◆ **WHAT THE EXERCISE ASKS**
Arrange the records below as a two-column CSV with the headers request and answer, one row per record, each value in a single quoted field with line breaks replaced by spaces and the pictures left out. Begin at the line that contains "Given: Select the Slack integration icon" and stop after the line that contains "Looking at the screenshot, I should 397,859.".

◆ **DATA SUPPLIED**
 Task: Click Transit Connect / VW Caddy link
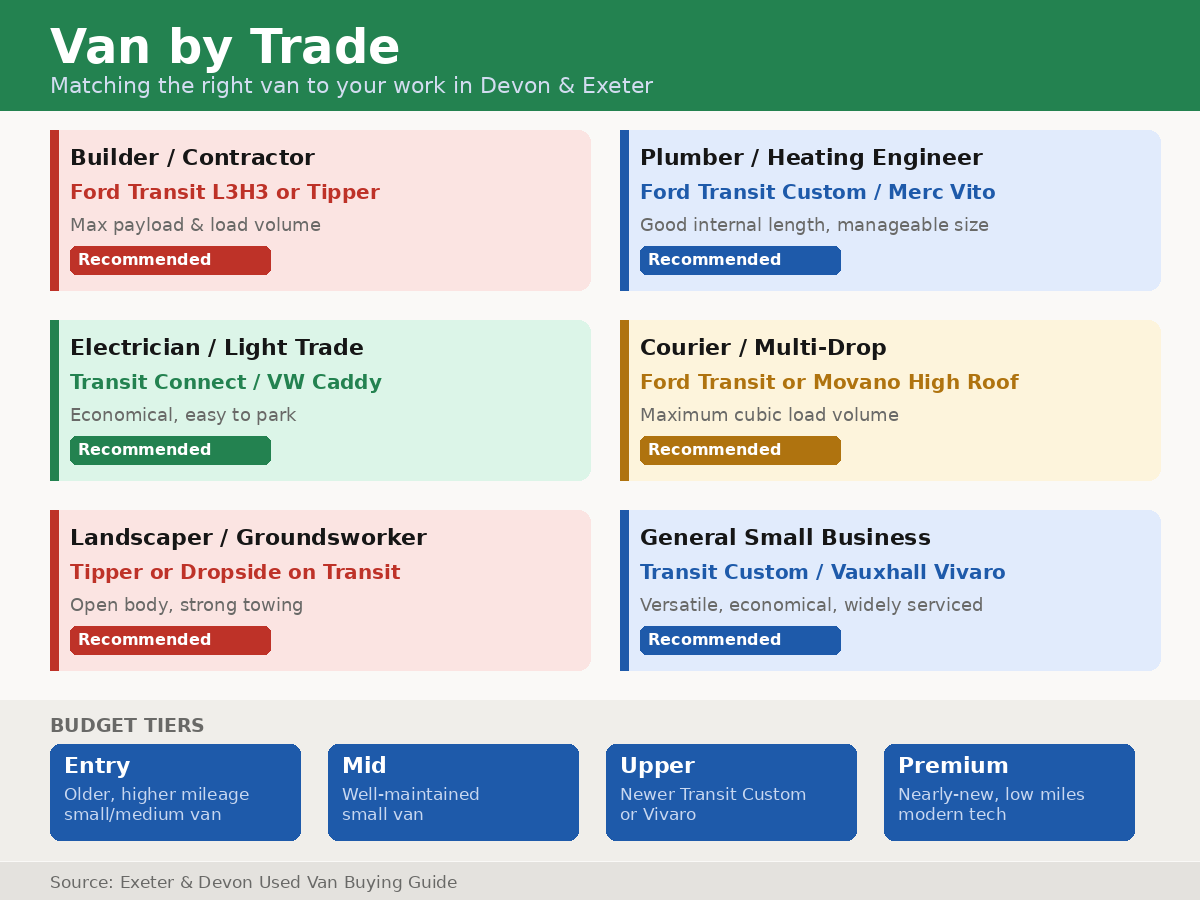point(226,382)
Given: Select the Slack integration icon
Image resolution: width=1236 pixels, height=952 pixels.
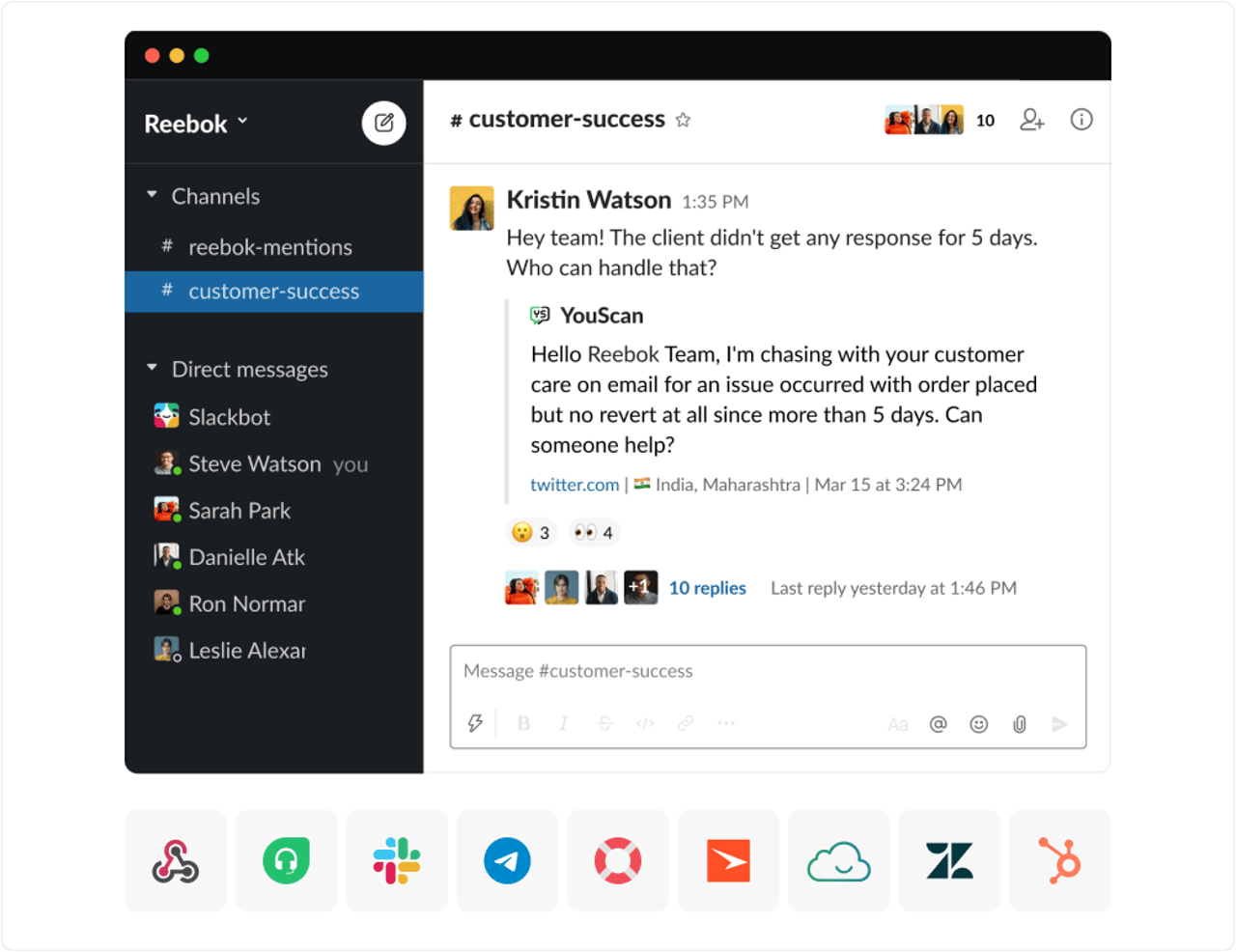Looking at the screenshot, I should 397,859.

---

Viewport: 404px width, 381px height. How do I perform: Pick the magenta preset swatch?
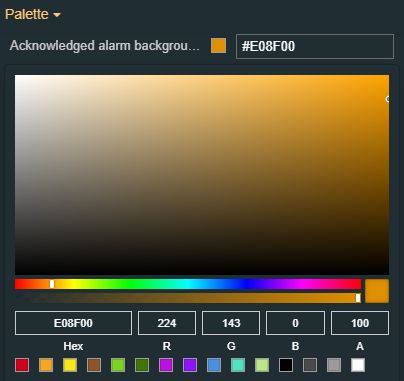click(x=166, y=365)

* * *

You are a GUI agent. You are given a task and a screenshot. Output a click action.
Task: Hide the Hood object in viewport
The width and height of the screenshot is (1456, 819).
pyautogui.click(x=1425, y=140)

◆ **RESULT OF THIS EXERCISE**
request,answer
"Given: Select the Slack integration icon Image resolution: width=1236 pixels, height=952 pixels.","Looking at the screenshot, I should 397,859."